From high level API’s perspective, I would expect the kernel to just return zeros for any of the sequence that is fully masked, rather than asking user to remove those values from the batch. It will be quite complicate to ask user to handle this on the python side.

@houtoms, will it be complicated to add this support (fully masked sequence) in the cudnn kernel?

qlzh727 on Nov 20, 2019

When will this release happen …looks like without CuDNN the implementation of LSTM runs very slow.

cudnn 8.0.5 is already out https://docs.nvidia.com/deeplearning/cudnn/archives/index.html

I tried with cudnn=8.0.4 cudatoolkit=11.0.221 tensorflow-gpu=2.4.0, and it fixed my problem. cudnn can be installed by: conda install -c nvidia cudnn

celi52 on Jan 29, 2021

I am still facing this issue using TF 2.2.0. I also found the same workaround of forcing the LSTM to not use the cuDNN implementation to work, however it is nearly prohibitively slow. I found the generic GPU implementation took ~30 times longer to train per epoch than the cuDNN version. I hope this can be fixed soon.

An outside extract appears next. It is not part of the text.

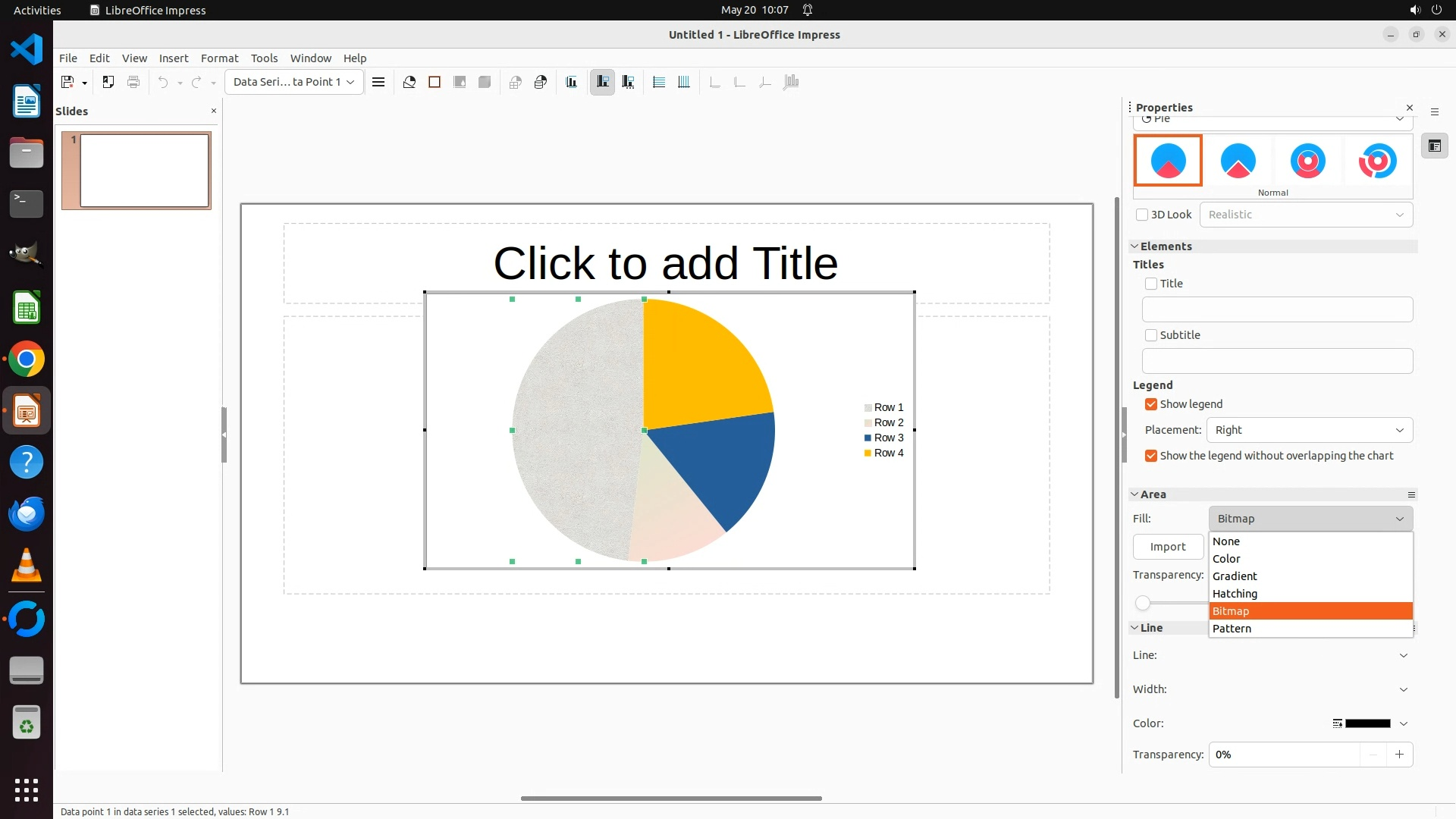Click the Chart Area square icon

pos(435,82)
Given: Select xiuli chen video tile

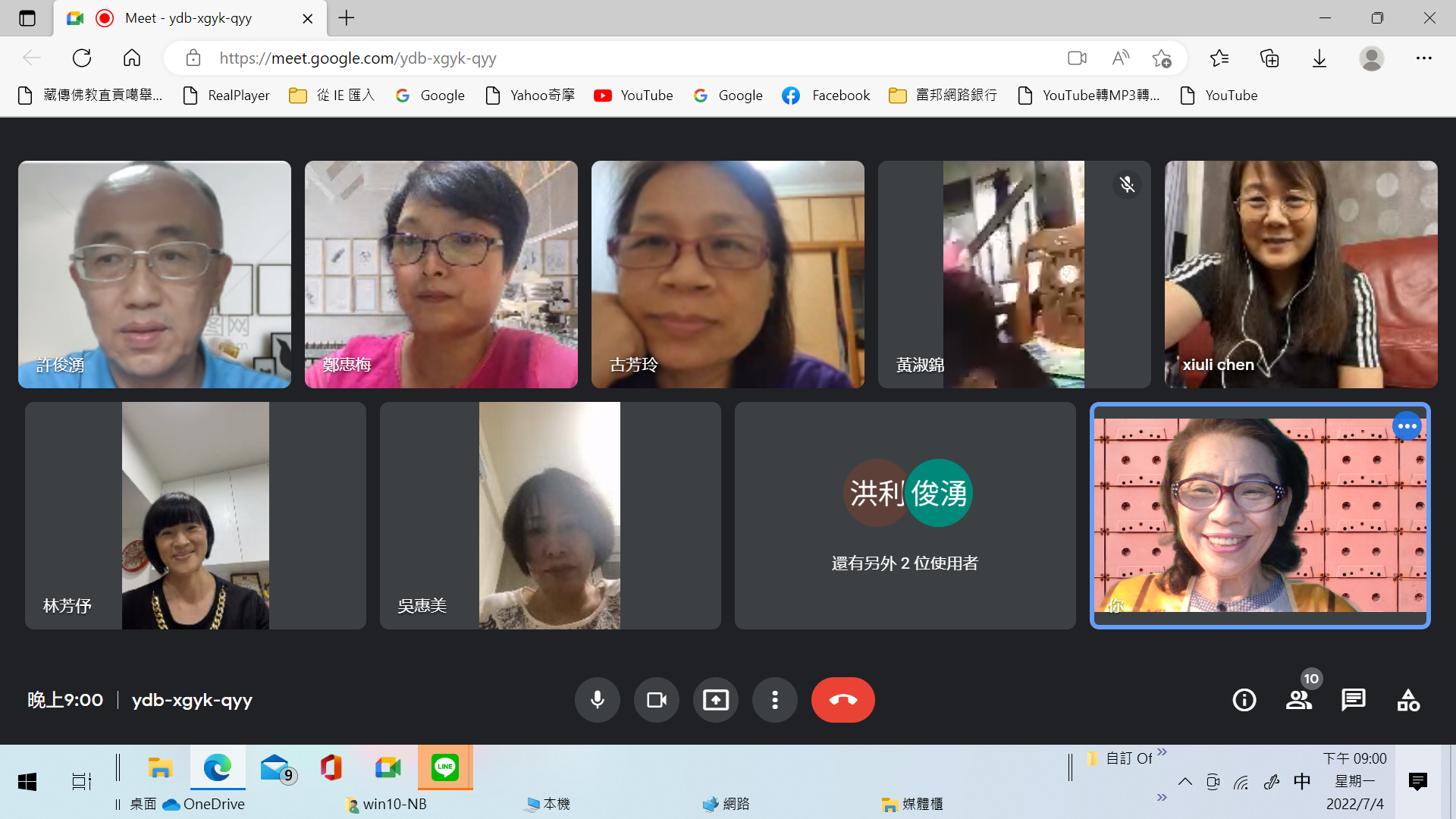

thefxperson on Jul 10, 2020

Yes, your understanding is correct. And cuDNN doesn’t support zero samples in batch for now.

I am not sure if it is possible/how to change the batch size during training using tf.dataset (@qlzh727 some tf.dataset experts?). Batch size 1 could work, but it might significantly affect the performance.

Or you could try to change the way you split your sequence into the batch, like using seq_len/batch_size as the current ‘num_tsteps’ rather than the fixed 144. But still you need to make sure the minimum seq_len >= batch_size.

@houtoms As it seems the implementation takes more time than expected I wanted to continue and try your suggestion of using a dynamic number of timesteps (instead of the fixed 144). Unfortunately I get an error when doing this in TF 2.1.0 (calling model.fit() with an input of <PrefetchDataset shapes: ((128, None, 128), (128, None, 1)), types: (tf.float32, tf.float32)>:

InvalidArgumentError: ValueError: Attempt to convert a value (<BatchDataset shapes: ((128, None, 128), (128, None, 1)), types: (tf.float32, tf.float32)>) with an unsupported type (<class 'tensorflow.python.data.ops.dataset_ops.BatchDataset'>) to a Tensor.

Could it be that I misunderstood your suggestion (note the None in the input dimensions)? All ideas are much appreciated.

mimxrt on Feb 12, 2020

I can reproduce that mask_zeros=True is causing the crash. Doesn’t matter if eager is on or off, with or without callbacks.

LSTM on a masked sequence is extremely common in NLP models, so this is a major bug in terms of impact.

alldefector on Dec 8, 2019